I want to prove the following identity: if $A$ is a $3\times 3$ matrix, then $$\sum_{i=1}^3\sum_{j=1}^3\sum_{k=1}^3\varepsilon_{ijk}a_{pi}a_{qj}a_{rk}=\det(A)\varepsilon_{pqr},$$ where $\varepsilon$ is the Levi-Civita symbol.

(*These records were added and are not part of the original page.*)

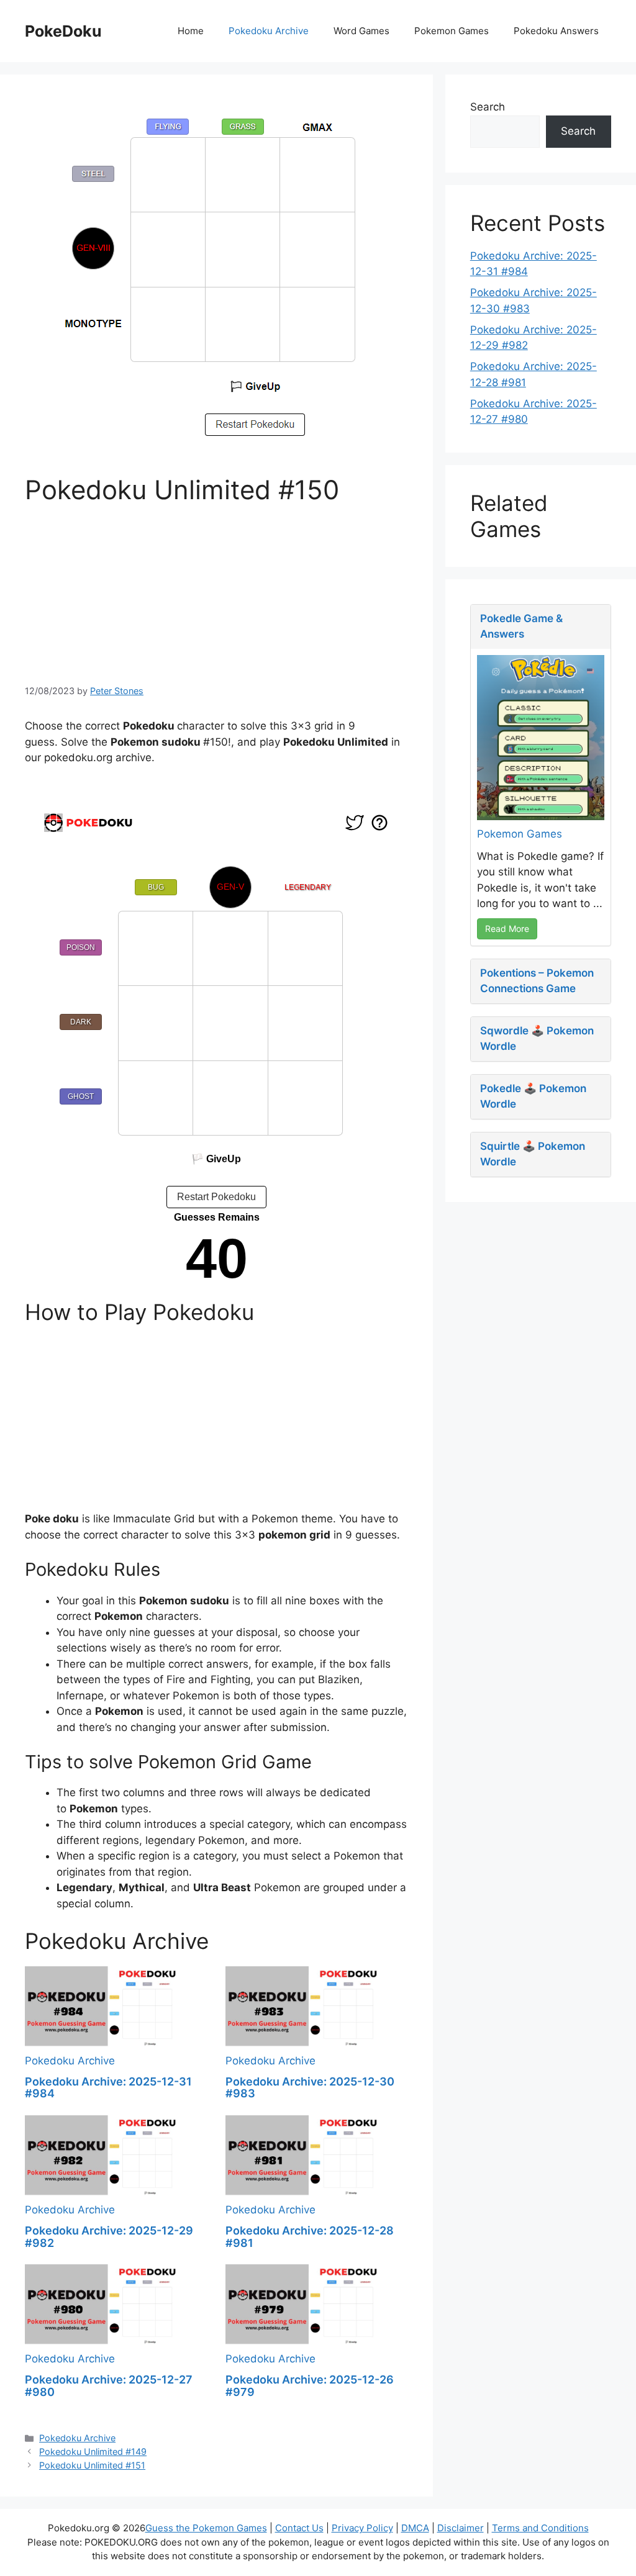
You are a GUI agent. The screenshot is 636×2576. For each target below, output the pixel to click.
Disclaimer (460, 2528)
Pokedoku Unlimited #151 (92, 2465)
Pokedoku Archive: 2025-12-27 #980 (109, 2385)
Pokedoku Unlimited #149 (93, 2451)
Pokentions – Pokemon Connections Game (537, 981)
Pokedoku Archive (269, 31)
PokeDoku (63, 31)
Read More (507, 928)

I know that (Leibniz formula) $$\sum_{i=1}^3\sum_{j=1}^3\sum_{k=1}^3\varepsilon_{ijk}a_{1i}a_{2j}a_{3k}=\det(A).$$ However I cant see why $$\sum_{i=1}^3\sum_{j=1}^3\sum_{k=1}^3\varepsilon_{ijk}a_{pi}a_{qj}a_{rk}=\sum_{i=1}^3\sum_{j=1}^3\sum_{k=1}^3\varepsilon_{pqr}\varepsilon_{ijk}a_{1i}a_{2j}a_{3k}.$$
It's easy to see that it's true for $p=1, q=2, r=3$. From this, we can see that it's true when $\epsilon_{pqr}=1$. Can you see why? If $\epsilon_{pqr}=-1$, we will get $-\det(A)$. To see why, let $p=2, q=1, r=3$. The lhs is now $\epsilon_{ijk}a_{2i}a_{1j}a_{3k}=\epsilon{ijk}a_{1j}a_{2i}a_{3k}=-\epsilon_{jik}a_{1j}a_{2i}a_{3k}$. What happens when $\epsilon_{pqr}=0$?